# Exercise:
Scan the data for "agent" and copy the lines it appears in.

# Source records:

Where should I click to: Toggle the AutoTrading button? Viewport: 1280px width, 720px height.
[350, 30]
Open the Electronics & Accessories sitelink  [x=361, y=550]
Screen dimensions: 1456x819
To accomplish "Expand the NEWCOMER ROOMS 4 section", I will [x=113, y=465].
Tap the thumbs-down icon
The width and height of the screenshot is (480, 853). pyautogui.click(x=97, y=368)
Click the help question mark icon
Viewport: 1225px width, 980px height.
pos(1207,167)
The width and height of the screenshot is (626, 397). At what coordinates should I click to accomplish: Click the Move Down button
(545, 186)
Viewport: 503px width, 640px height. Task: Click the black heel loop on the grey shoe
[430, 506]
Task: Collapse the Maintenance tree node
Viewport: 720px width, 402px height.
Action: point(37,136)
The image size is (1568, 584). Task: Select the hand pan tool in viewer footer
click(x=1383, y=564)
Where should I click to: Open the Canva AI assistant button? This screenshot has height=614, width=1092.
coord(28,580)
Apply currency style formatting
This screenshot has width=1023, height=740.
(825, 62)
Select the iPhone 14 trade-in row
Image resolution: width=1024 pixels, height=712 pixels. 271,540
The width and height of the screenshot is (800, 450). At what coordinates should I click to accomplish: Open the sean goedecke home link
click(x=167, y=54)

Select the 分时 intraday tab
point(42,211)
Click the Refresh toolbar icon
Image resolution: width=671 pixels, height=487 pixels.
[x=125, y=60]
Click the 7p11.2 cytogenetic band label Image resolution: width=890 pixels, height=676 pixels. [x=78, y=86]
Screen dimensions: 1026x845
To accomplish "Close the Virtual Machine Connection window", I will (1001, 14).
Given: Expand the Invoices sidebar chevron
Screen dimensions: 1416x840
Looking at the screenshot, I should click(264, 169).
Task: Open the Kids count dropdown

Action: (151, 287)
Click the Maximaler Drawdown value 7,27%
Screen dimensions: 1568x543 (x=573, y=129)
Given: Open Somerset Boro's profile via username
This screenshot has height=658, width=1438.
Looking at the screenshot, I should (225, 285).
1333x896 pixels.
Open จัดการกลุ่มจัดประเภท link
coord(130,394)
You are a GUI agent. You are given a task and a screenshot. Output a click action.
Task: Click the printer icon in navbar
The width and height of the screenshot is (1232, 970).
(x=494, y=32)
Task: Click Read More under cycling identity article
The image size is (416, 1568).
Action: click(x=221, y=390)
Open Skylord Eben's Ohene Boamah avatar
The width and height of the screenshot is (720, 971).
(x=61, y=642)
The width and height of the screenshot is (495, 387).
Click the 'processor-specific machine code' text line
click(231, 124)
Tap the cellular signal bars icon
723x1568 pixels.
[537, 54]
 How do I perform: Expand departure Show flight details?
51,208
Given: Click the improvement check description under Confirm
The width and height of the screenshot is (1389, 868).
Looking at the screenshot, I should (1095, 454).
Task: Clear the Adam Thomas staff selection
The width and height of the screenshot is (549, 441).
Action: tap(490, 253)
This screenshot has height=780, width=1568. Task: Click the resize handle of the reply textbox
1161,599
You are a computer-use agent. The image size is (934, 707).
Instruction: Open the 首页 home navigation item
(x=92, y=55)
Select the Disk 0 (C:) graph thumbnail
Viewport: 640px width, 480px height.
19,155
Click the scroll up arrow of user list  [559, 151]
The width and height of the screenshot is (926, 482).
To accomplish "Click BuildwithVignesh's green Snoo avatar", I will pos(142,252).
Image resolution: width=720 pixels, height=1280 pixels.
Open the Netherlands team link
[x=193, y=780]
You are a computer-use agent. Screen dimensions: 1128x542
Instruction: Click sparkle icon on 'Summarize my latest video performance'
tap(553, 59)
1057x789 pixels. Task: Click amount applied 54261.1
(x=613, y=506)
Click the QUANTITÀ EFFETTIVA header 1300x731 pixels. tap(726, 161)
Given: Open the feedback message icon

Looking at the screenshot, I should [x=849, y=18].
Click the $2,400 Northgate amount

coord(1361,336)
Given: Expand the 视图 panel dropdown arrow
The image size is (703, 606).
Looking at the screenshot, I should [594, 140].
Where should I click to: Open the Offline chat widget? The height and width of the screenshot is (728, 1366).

# Solution for this exercise:
You are a GUI agent. You are given a task and a screenshot. Output a click action.
You are a computer-use agent. The image size is (934, 707).
You are a computer-use agent. Screen dimensions: 1128x542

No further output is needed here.